Network Penetration Testing and Vulnerability Assessment
Computing systems and data must be protected from hackers and even insiders. The availability and integrity of data must be maintained, whatever the circumstances. Consumer privacy is now of the utmost importance given federal, state and local requirements. Simply put, the regulatory, legal, operational and reputational risks surrounding IT needs and data protection are far too high to take lightly.
Every year we perform many independent Network Penetration Tests and Vulnerability Assessments. And with many years’ experience in this arena, we’re able to offer top-tier analysis and testing services at cost-effective prices. Our reports are acknowledged for their clarity and their accessibility to non-specialists. Our penetration testing represents a method of evaluating the security of a client’s internal (local area network) computing systems and its Internet perimeter by simulating an attack by a person with malicious intent (e.g., a hacker, a disgruntled employee).
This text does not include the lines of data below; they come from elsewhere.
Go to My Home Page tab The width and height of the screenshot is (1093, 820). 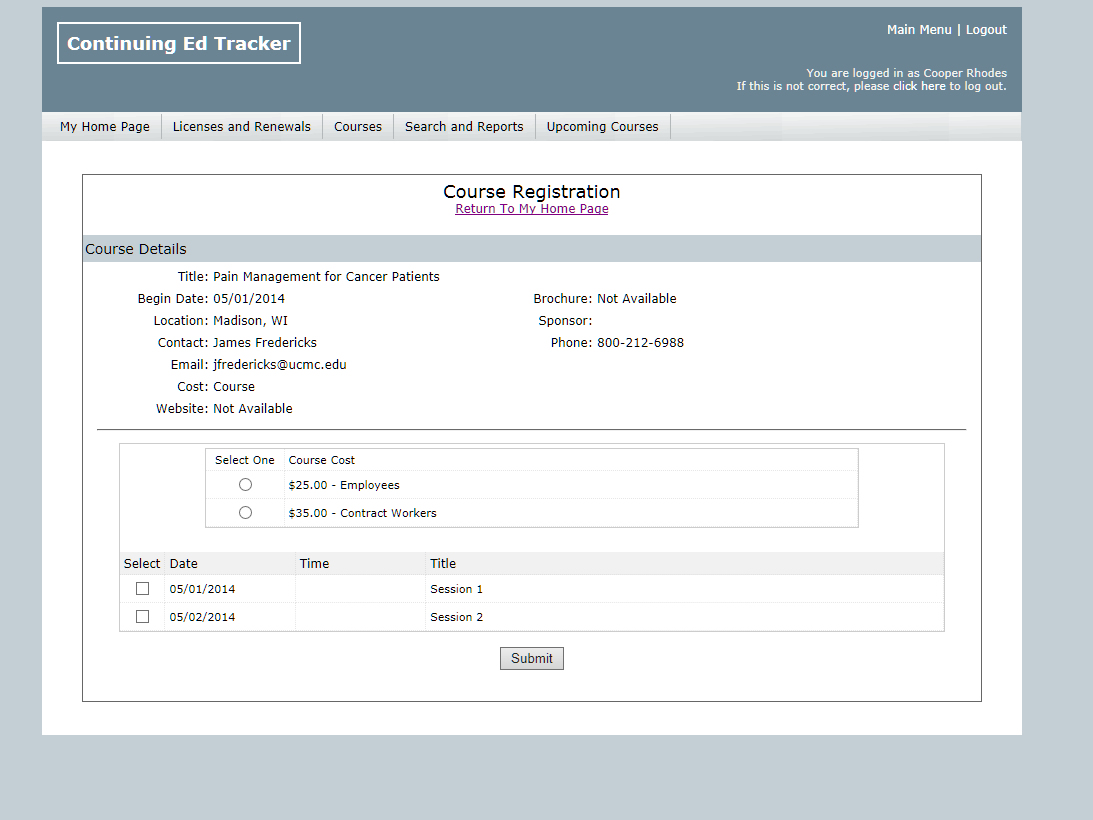[x=105, y=127]
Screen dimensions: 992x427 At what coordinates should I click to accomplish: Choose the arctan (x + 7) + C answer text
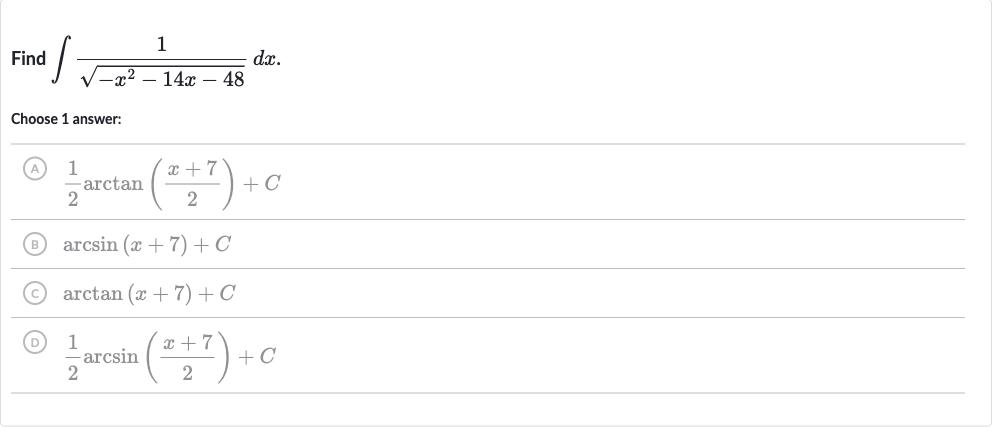tap(149, 294)
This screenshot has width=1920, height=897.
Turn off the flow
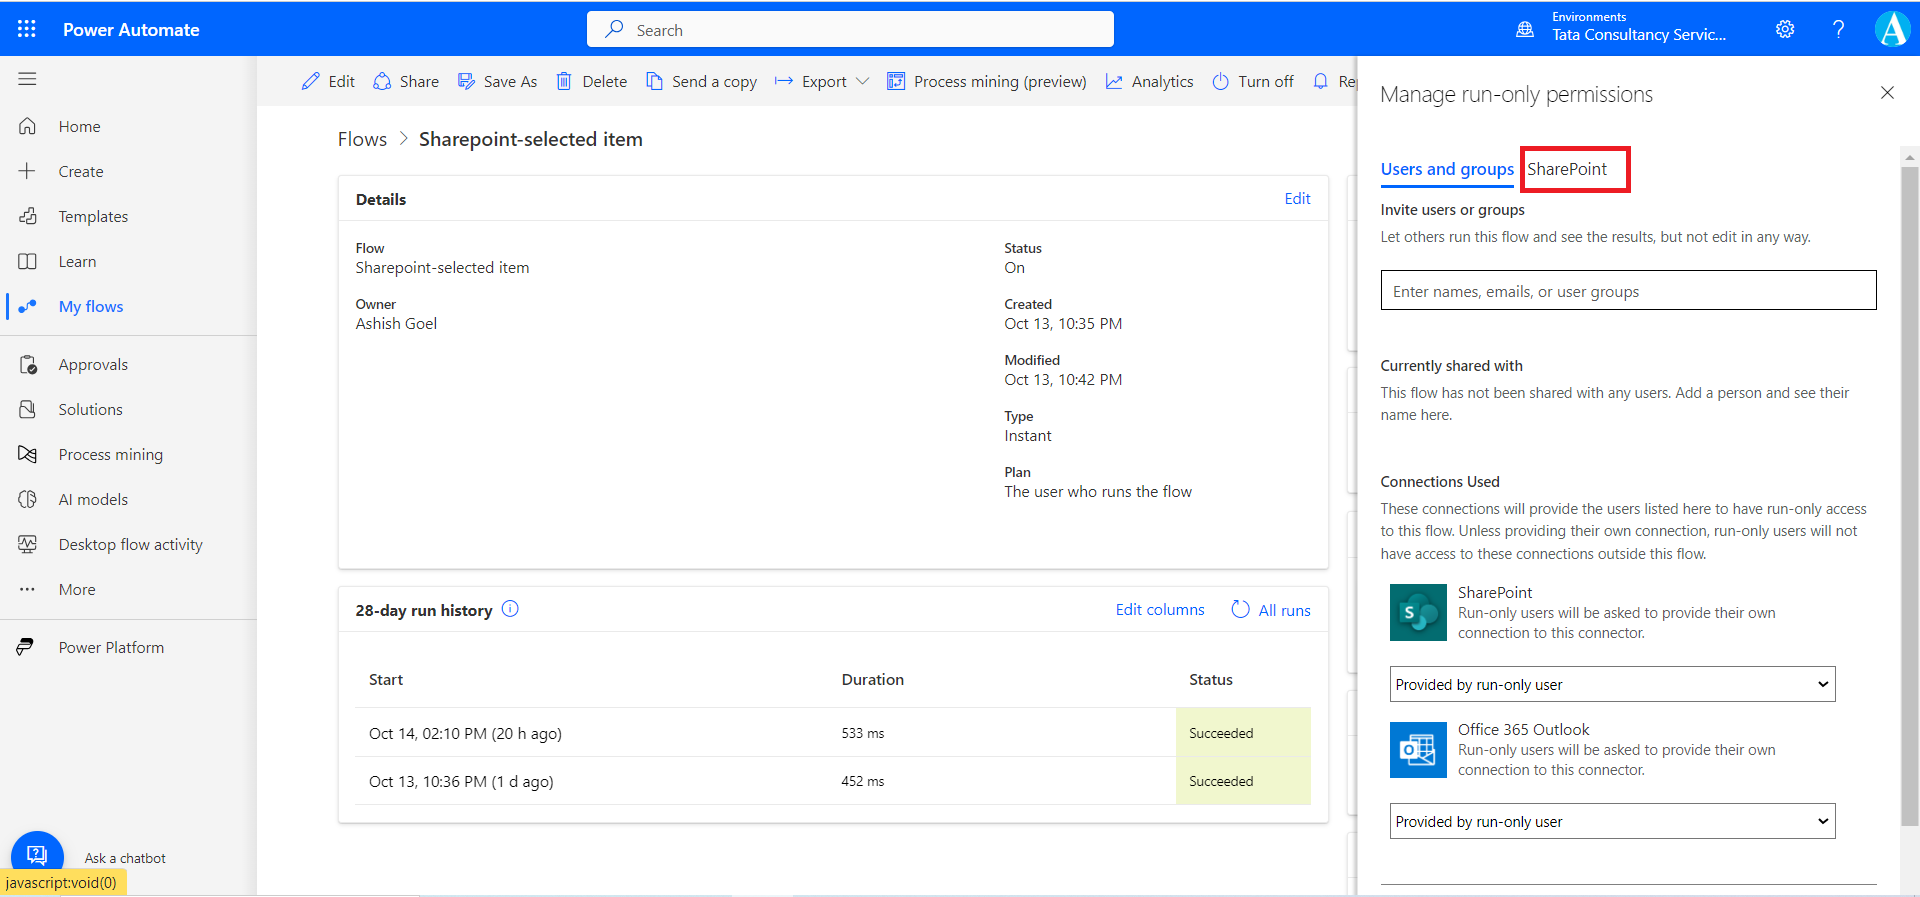tap(1253, 82)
The process involves an active analysis of these systems for any weaknesses, technical flaws or vulnerabilities. Our tests are carried out from the perspective of a potential attacker using grey hat hacking methodologies. Unlike an information security audit, which is based on external standards, a penetration test is of variable scope with the aim of compromising a target in any way possible via selective targeting.
Our process follows a structured methodology to ensure a safe and thorough execution. It employs a series of gradually escalating steps to minimize any risks inherent in such testing. Should anything abnormal become evident, the testing is suspended before any damage may be caused.
Our testing consists of four phases. We start with information gathering in the discovery phase. Public information is used to enumerate targets. In cases where such information is questionable or lacking, we conduct ping sweeps and restricted port scans to determine potential targets. Second, once potential targets are identified, we obtain as much information as possible about each target identified in the enumeration phase.
Third, in the port scanning phase, we map the profile of the targets to publicly known vulnerabilities. Only appropriate vulnerability tests are applied to the target hosts (e.g., IIS vulnerabilities are not tested on Apache systems, firewall vulnerabilities are tested only on firewalls, etc.). In cases where the host is indeterminate, several tests for a wide range of vulnerabilities are used.
Finally, we attempt to exploit the identified vulnerabilities to penetrate the target systems. Note that we go beyond simply running a vulnerability scanner program and generating a canned report. In our testing we’ve been able to compromise clients’ critical systems more than 90% of the time. Note, too, that our policy is not to proceed without explicit permission from management if we see any risk of compromising system security.
Results are analyzed for false positives and for applicability to the client’s computing environment. Every attempt is made to ensure the contents of this report are concise and relevant and the scale and scope of recommendations are realistic and achievable. Details regarding the exact timing of the tests are not known to service provider employees. Denial of service and other potentially destructive attacks are not performed.